Linda was very offended by this conversation. Walter wasn’t really even a neighbor, he didn’t belong to the homeowners association, and the fact that he drove a Japanese hybrid, to which he’d recently applied an OBAMA bumper sticker, pointed, in her mind, toward godlessness and a callousness regarding the plight of hardworking families, like hers, who were struggling to make ends meet and raise their children to be good, loving citizens in a dangerous world. Linda wasn’t greatly popular on Canterbridge Court, but she was feared as the person who would knock on your door if you’d left your boat parked in your driveway overnight, in violation of the homeowners covenant, or if one of her children had seen one of your children lighting up a cigarette behind the middle school, or if she’d discovered a minor defect in the construction of her house and wanted to know if your house had the same minor defect. After Walter’s visit with her, he became, in her incessant telling, the animal nut who’d asked her if she was on speaking terms with her cat.

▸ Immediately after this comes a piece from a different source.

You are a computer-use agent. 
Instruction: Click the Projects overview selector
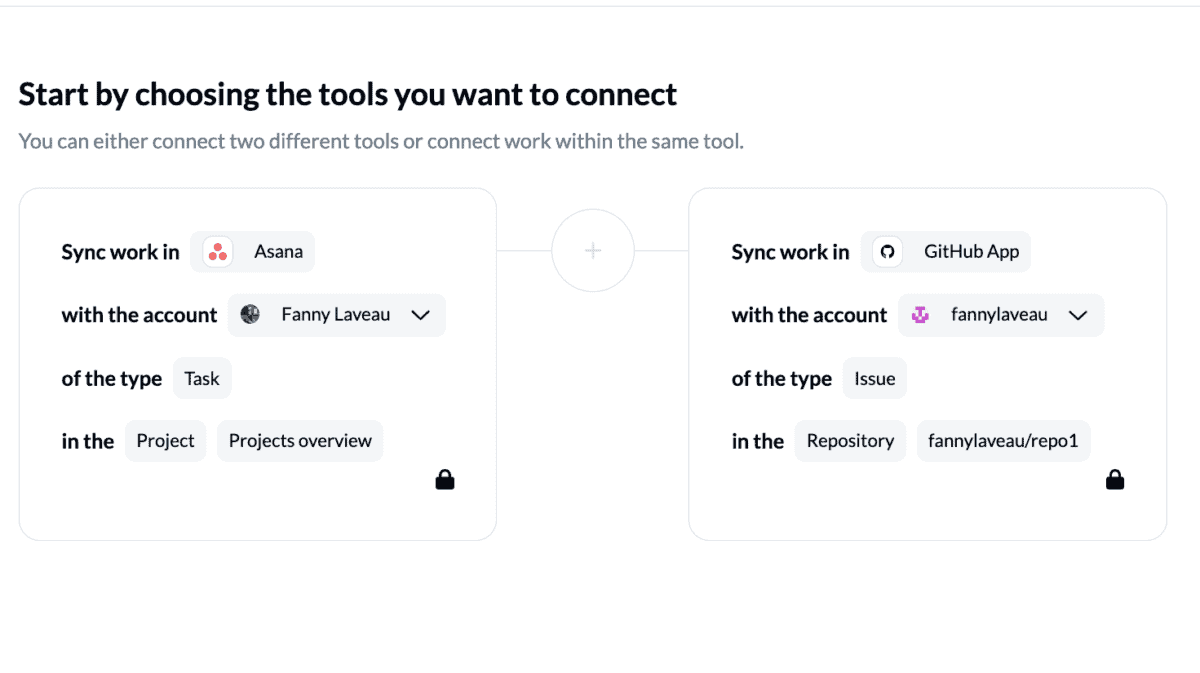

Across the lake, on a couple of weekends that summer, the people of Canterbridge Estates noticed visitors on Walter’s property, a handsome young couple who drove a new black Volvo. The young man was blond and body-built, his wife or girlfriend svelte in a childless big-city way. Linda Hoffbauer declared the couple “arrogant-looking,” but most of the community was relieved to see these respectable visitors, since Walter had previously seemed, for all his politeness, like a potentially deviant hermit. Some of the older Canterbridgeans who took long morning constitutionals were now emboldened to chat up Walter when they met him on the road. They learned that the young couple were his son and daughter-in-law, who had some sort of thriving business in St. Paul, and that he also had an unmarried daughter in New York City. They asked him leading questions about his own marital status, hoping to elicit whether he was divorced or merely widowed, and when he proved adept at dodging these questions, one of the more technologically savvy of them went online and discovered that Linda Hoffbauer had been right, after all, to suspect Walter of being a nutcase and a menace. He’d apparently founded a radical environmental group that had shut down after the death of its co-founder, a strangely named young woman who clearly hadn’t been the mother of his children. Once this interesting news had percolated through the neighborhood, the early-morning walkers left Walter alone again-less, perhaps, because they were disturbed by his extremism than because his hermitlike existence now strongly smacked of grief, the terrible sort of grief that it’s safest to steer clear of; the enduring sort of grief that, like all forms of madness, feels threatening, possibly even contagious.